Yes. I didn't see any significant speedups with a flexbg filesystem unless I
could readahead at least couple of flexbgs worth. On the other hand, getting
so far ahead of the checker thread that it thrashes memory is clearly
counterproductive.
For now I've set it to calculate the number of groups it takes to fill half of
memory with full inode tables, and it does incremental readahead in that
amount. Partially filled (or totally empty) blockgroups of course reduce the
amount of memory used even further, but at least this lets us establish some
sort of upper bound. Unfortunately, it's still a crude one since I'm using
sysconf(_SC_NUM_PAGES).
With this incremental thing hooked up, I can still observe speedups even on
low memory VMs (64GB fs, 2.5G metadata, 512M RAM).
As far as pass2 goes, I put in some more code so that we can call
fadvise(DONTNEED) on dir blocks after we're done with them. I've seen a rather
small improvement.
> Also, the bitmaps are not needed until pass 5, but would benefit from
> being prefetched along with the inode table for non-flex_bg filesystems.
> Probably there is little to no benefit to prefetching them in pass1 for
> flex_bg filesystems.
If run during pass 5, the bitmap readahead thread doesn't seem to be able to
stay far enough ahead of ext2fs_read_bitmaps() to matter much. However, pass 4
seems fairly IO-light and CPU-heavy, so when I moved bitmap readahead to pass
4, the (rather tiny) amount of time spent in P5 decreased.

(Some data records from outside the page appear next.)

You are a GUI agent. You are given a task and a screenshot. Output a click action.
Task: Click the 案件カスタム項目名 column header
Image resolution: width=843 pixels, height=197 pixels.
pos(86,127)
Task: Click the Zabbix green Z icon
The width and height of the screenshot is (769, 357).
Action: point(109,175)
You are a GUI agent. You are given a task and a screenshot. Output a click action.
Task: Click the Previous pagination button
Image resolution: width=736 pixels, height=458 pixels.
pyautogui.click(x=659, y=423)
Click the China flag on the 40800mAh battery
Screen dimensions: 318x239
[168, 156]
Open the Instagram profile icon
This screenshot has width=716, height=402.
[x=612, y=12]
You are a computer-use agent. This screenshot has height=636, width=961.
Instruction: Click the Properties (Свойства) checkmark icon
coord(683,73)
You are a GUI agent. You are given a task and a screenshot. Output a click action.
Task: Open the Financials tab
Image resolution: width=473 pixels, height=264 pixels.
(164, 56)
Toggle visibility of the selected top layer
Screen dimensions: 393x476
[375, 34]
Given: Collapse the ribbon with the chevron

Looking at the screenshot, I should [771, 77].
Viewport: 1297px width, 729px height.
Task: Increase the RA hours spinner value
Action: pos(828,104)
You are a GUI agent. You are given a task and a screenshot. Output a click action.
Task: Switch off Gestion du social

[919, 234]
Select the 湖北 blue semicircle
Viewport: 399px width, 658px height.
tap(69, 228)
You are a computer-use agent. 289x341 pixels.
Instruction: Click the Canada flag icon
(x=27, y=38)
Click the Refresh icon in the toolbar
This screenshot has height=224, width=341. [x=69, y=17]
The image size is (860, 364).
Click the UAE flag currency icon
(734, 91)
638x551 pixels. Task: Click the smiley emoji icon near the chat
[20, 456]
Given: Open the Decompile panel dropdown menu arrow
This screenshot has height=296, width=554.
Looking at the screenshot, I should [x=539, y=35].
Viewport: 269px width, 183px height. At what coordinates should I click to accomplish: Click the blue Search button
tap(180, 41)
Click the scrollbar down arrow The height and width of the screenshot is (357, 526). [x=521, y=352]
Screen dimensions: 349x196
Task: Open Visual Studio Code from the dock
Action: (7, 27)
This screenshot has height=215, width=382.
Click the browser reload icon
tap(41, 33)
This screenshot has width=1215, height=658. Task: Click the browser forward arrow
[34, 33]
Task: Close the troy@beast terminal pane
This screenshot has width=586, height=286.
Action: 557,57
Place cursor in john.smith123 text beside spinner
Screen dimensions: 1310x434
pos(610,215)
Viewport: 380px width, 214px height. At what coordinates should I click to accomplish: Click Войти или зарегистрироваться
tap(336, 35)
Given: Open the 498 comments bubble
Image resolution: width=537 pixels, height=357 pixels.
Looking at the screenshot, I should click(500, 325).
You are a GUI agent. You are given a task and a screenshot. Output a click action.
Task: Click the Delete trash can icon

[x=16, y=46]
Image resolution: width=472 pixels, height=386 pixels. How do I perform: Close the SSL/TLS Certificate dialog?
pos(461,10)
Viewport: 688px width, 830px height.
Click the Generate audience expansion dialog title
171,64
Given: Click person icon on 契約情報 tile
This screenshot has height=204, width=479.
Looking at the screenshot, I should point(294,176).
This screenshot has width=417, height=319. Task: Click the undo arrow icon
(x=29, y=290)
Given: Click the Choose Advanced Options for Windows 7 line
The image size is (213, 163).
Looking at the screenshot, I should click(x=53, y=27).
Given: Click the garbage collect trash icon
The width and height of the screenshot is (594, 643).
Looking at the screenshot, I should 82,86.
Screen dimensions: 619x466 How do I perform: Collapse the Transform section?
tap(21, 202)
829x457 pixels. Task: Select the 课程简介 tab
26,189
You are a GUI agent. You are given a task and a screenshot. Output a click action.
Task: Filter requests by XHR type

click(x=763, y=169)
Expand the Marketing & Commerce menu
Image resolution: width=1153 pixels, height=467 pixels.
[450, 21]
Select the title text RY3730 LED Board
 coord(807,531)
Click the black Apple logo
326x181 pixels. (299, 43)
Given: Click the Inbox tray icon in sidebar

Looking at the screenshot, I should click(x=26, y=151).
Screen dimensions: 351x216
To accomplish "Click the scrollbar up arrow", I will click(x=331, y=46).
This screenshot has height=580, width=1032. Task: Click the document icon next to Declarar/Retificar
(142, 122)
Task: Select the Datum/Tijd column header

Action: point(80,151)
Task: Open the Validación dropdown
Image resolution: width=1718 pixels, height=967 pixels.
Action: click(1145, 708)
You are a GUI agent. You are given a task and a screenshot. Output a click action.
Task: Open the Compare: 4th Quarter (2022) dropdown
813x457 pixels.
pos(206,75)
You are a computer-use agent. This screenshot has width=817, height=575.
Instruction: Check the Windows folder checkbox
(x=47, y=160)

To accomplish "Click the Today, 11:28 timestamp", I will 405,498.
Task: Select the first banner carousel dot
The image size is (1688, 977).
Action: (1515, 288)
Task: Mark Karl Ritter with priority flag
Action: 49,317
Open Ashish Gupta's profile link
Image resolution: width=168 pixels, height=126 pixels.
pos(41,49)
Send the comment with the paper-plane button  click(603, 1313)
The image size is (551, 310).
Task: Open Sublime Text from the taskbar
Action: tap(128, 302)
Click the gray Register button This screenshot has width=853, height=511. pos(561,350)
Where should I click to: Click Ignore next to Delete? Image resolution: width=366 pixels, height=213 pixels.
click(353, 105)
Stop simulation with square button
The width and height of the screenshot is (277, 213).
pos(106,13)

I didn't do much with P3a other than hoping that everything we read in P2 is
still in cache. It ran slower anyway.
--D
> Cheers, Andreas
>
> > + printf("%s: READAHEAD=%d\n", __func__, (int)err);
> > +
> > + return NULL;
> > +}
> > +
> > void e2fsck_pass1(e2fsck_t ctx)
> > {
> > int i;
> > @@ -600,6 +617,15 @@ void e2fsck_pass1(e2fsck_t ctx)
> > init_resource_track(&rtrack, ctx->fs->io);
> > clear_problem_context(&pctx);
> >
> > + if (getenv("READAHEAD")) {
> > +#ifdef HAVE_PTHREAD_H
> > + pthread_t tid;
> > + pthread_create(&tid, NULL, pass1_readahead, ctx);
> > +#else
> > + pass1_readahead(ctx);
> > +#endif
> > + }
> > +
> > if (!(ctx->options & E2F_OPT_PREEN))
> > fix_problem(ctx, PR_1_PASS_HEADER, &pctx);
> >
> > diff --git a/e2fsck/pass2.c b/e2fsck/pass2.c
> > index 5a2745a..bd7323f 100644
> > --- a/e2fsck/pass2.c
> > +++ b/e2fsck/pass2.c
> > @@ -44,6 +44,9 @@
> > #define _GNU_SOURCE 1 /* get strnlen() */
> > #include "config.h"
> > #include <string.h>
> > +#ifdef HAVE_PTHREAD_H
> > +#include <pthread.h>
> > +#endif
> >
> > #include "e2fsck.h"
> > #include "problem.h"
> > @@ -79,6 +82,29 @@ struct check_dir_struct {
> > e2fsck_t ctx;
> > };
> >
> > +struct pass2_readahead_data {
> > + ext2_filsys fs;
> > + ext2_dblist dblist;
> > +};
> > +
> > +static int readahead_dir_block(ext2_filsys fs, struct ext2_db_entry2 *db,
> > + void *priv_data)
> > +{
> > + db->blockcnt = 1;
> > +}
> > +
> > +static void *pass2_readahead(void *p)
> > +{
> > + errcode_t err;
> > + struct pass2_readahead_data *pr = p;
> > +
> > + printf("%s: START READAHEAD\n", __func__);
> > + err = ext2fs_readahead_dblist(pr->fs, pr->dblist);
> > + ext2fs_free_dblist(pr->dblist);
> > + ext2fs_free_mem(&pr);
> > + printf("%s: END READAHEAD %d\n", __func__, (int)err);
> > +}
> > +
> > void e2fsck_pass2(e2fsck_t ctx)
> > {
> > struct ext2_super_block *sb = ctx->fs->super;
> > @@ -146,6 +172,41 @@ void e2fsck_pass2(e2fsck_t ctx)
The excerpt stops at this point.